Rumpus: What has been the reaction of the HD community to your novel?
Timmer: I have so far heard from people who work in the HD community and from people whose family members had HD, and the responses have been very positive. For me, that has meant everything.
Rumpus: In the weeks after Five Days Left’s release, a real-life right-to-die case involving a terminally ill patient has hit the news. I’m speaking, of course, about Brittany Maynard, the 29-year-old brain cancer sufferer who plans to end her life on November 1, 2014. What do you make of all the controversy surrounding her decision? In Five Days Left, Mara contemplates the same situation. In light of what Brittany Maynard is going through, is there anything you might have wished to add or change in Mara’s dilemma?
Timmer: I am heartbroken about the situation Brittany Maynard is in. I have posted on Twitter and Facebook that it’s my belief Brittany has the right to play the hand she’s been dealt, and that I wish everyone in her situation—facing what Bishop Gene Robinson calls a “medical death sentence”—had the option of doing that, rather than being forced by legislation to have their cards played for them.

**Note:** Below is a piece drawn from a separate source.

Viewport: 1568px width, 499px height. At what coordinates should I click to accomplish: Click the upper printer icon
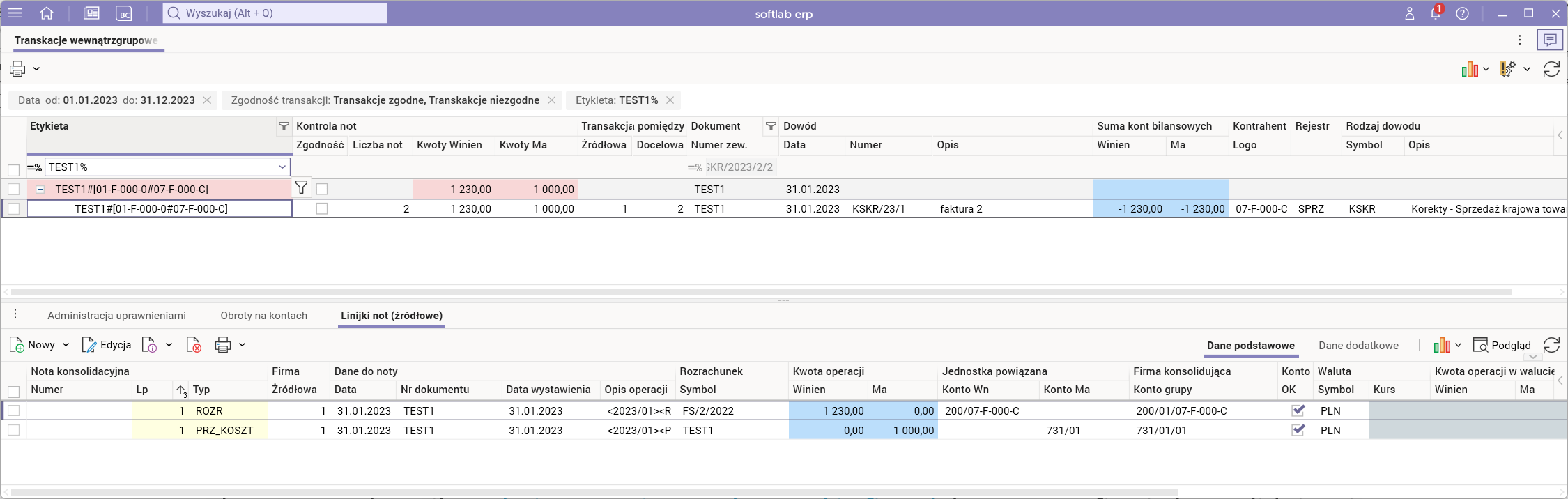pyautogui.click(x=17, y=69)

While I was drafting Five Days Left, I read about similar cases—HD patients in Canada who had decided to take their own lives rather than waiting for HD to dictate their final ending. Like Brittany, the Canadians were able to discuss their decisions with their families because suicide isn’t criminalized in Canada (though physician assisted suicide is not expressly condoned there like it is in Oregon, so the Canadians and their families had to be careful in their execution of their decision).
Certainly, I was aware while drafting Mara’s story that because of the laws in Texas, she didn’t have the option of discussing her plans with family or friends or the people at the HD clinic where she was treated. I could have made this point in the book, by having Mara compare herself to someone dying in Oregon or Washington state or Canada. But I didn’t want the book to be political or preachy—that’s not my style. And it’s also not needed. Those of us who have read Mara’s story can easily make the connection between the two stories, and the fact that in the United States, geography dictates which people facing incurable, fatal diseases have control over their final ending and which people do not.